Leur devise « Amazonie Viva, Humanidad Segura » dicte leur engagement pour la défense de l’Amazonie et de la vie, par la protection d’une planète qui puisse assurer l’existence des générations présentes et à venir. COICA a pour mission de proposer des politiques et des actions en faveur d’un développement équitable et différencié de l’Amazonie, de l’échelle locale à l’échelle internationale, en passant pas l’échelle nationale.

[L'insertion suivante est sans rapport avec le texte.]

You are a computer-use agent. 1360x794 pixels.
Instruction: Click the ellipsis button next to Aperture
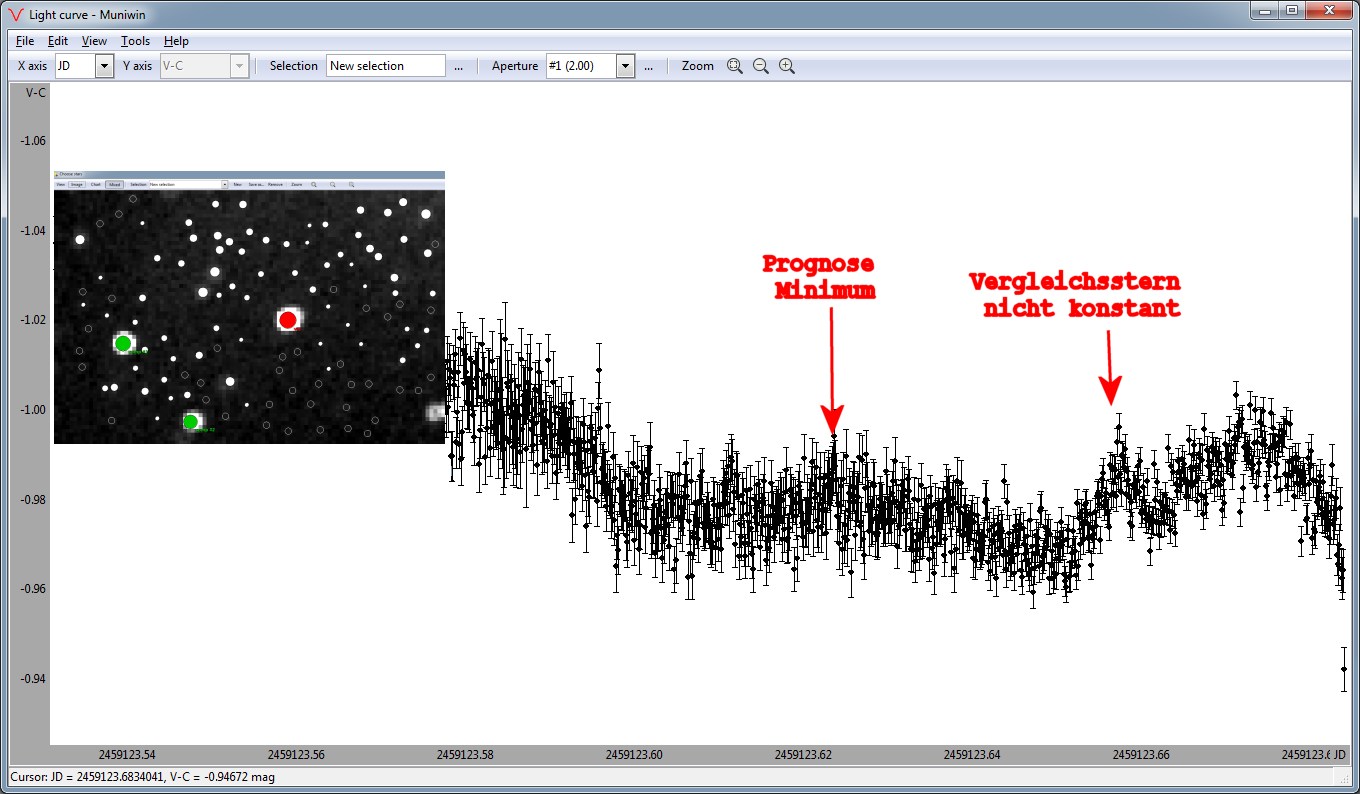[648, 66]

Leurs propositions partent des peuples, des nations et des organisations autochtones amazoniennes mêmes, tout en accordant une importance à leur autonomie, leur souveraineté, leurs capacités et leur viabilité financière.
En ce sens, COICA coordonne les efforts et les visées des peuples qu’il représente dans le but de promouvoir, défendre et exercer les droits des peuples autochtones et des territoires, qui font partie intégrante de la nature et de la planète. Parmi les droits qu’il défend, on compte des droits humains, environnementaux, culturels, collectifs, féministes, territoriaux, ainsi que le droit à la vie, à la santé, et à l’autodétermination des peuples, entre autres.
Au niveau régional, COICA s’efforce de développer et impulser des mécanismes facilitant l’interaction, la collaboration et la complémentarité de ses membres, de manière à coordonner et promouvoir leurs revendications communes, mais aussi celles qui sont uniques à leurs réalités et à leurs cultures propres. Tant au niveau régional qu’international, COICA est très actif. Sa participation à la COP28 s’inscrit d’ailleurs dans ses actions de représentation et de plaidoyer auprès d’instances intergouvernementales et non gouvernementales. [1]
Principales revendications à la COP28
Participant aux COP depuis plusieurs années, la délégation de COICA s’est mobilisée à la COP28 pour représenter ses membres. Comme de nombreux regroupements présents tels que les organisations non gouvernementales (ONG), les regroupements de jeunes, le milieu des affaires, les lobbys, les regroupements de sociétés civiles et bien d’autres, COICA est observateur dans le cadre des COP. N’étant donc pas formellement négociateurs à la table où les décisions se prennent, les groupes comme COICA observent les dynamiques, les positions des autres acteurs et réagissent en essayant d’influencer les négociations à leur avantage [2].
Parmi ses revendications phares, COICA urge la reconnaissance du rôle clé des peuples et territoires autochtones dans la préservation des écosystèmes et dans les solutions face à la crise climatique. En plus de promouvoir les droits humains, cette revendication vise à atténuer à la fois la crise climatique et celle de la biodiversité, car 80 % de la biodiversité mondiale se trouve dans ces territoires [4]. COICA exige ainsi la reconnaissance des savoirs traditionnels qui font partie de la solution pour contrer l’actuelle crise environnementale complexe et multidimensionnelle : « Notre lutte est pour le territoire, pour la vie ainsi que pour la protection de notre culture et des systèmes de savoir qui ont maintenu en vie la forêt tropicale la plus grande du monde » [5]. Concrètement, COICA appelle les gouvernements et les organisations à joindre l’initiative qui, impulsée par COICA et Amazonia por la vida, vise à protéger 80 % de l’Amazonie d’ici 2025 [6].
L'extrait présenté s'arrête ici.